Criticality, Explainability and Complexity Mapping

Weighing together these factors results in a determination of necessary explainability, i.e. how much explainability is necessary in light of what the AI is required to and the environment in which it operates.

How to evaluate a system’s necessary explainability?

Do the following, perform an explainable AI gap analysis:

Explainable AI Gap Analysis
  1. Work with the vendor (if a bought solution) or your own IT team (if a bought or built solution) to understand the extent to which the proposed / existing system allows users to explain how and why an output is produced (“System’s Explainability”).
  2. Perform a gap analysis of the System’s Explainability vs. Necessary Explainability (previous slide).
  3. If System’s Explainability < Necessary Explainability = negative gap. You should consider customising the solution (if possible) or buying / building something more explainable.
  4. If System’s Explainability > Necessary Explainability = positive gap. You could consider increasing the complexity of the model to improve its accuracy to the extent it does not reduce Explainability below the Necessary Explainability.
  5. In either scenario you will need to work with your IT team (to the extent system is built or bought) and potentially also a vendor (to the extent the system is bought) to understand to what extent it is possible to tweak an existing system, or design a new one, to patch the identified gaps. Likewise you may need to re-engineer the surrounding people and process to reduce or eliminate such gaps.
  6. The above should be carried out at the outset of any build / buy discussion and throughout the system’s implementation to ensure no gap exists at the outset nor emerges over time.

For an intuitive mapping of explainability to criticality across different AI use cases, see this mapping by Everest Group:

Explainable AI mapped to criticality of decision and required explainability
Source: here

But not everyone is agreed. Explainable AI may be unnecessary

Despite increasing research into explainable AI, the AI community does not agree on whether or not it’s an important field of study.

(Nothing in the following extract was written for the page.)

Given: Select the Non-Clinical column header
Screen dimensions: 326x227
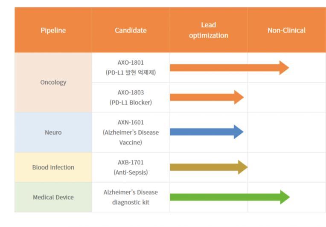Looking at the screenshot, I should pyautogui.click(x=287, y=30).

Arguments for: testing = reliability = trustability

For example, Facebook’s Chief AI Scientist Yann LeCun, suggests rigorous testing is enough to provide an explanation. According to LeCunn, you can infer a model’s reasoning by observing how the model acted in many different situations. Google’s Chief Decision Intelligence Engineer, Cassie Kozyrkov, has made a similar case for why explainable AI will not deliver and supports thorough testing as an alternative.

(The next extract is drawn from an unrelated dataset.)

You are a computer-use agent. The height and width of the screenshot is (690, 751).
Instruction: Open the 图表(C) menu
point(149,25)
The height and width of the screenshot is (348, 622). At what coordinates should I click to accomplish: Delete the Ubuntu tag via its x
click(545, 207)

Arguments against: reliability is not trustability, and we need more than trust

But many researchers dispute these arguments. Microsoft Research’s Rich Caruana suggests explainable AI is important, especially for sensitive applications, e.g. healthcare, law and so on.

Proponents on this side of the argument posit that those against explainable AI wrongly equate reliability (through testing) with trustability. If the model is predictable and broadly reliable, there’s no need for explanation.

Attractive as that is, those in favour of explainable AI point to examples such as self-driving cars where the dynamic environments in which cars operate create too huge a problem space of possible driving scenarios in which to comprehensively test to a point where the distinction between reliability and trustability is.

A further argument for explainable AI is that we are not simply concerned with trust (nor reliability).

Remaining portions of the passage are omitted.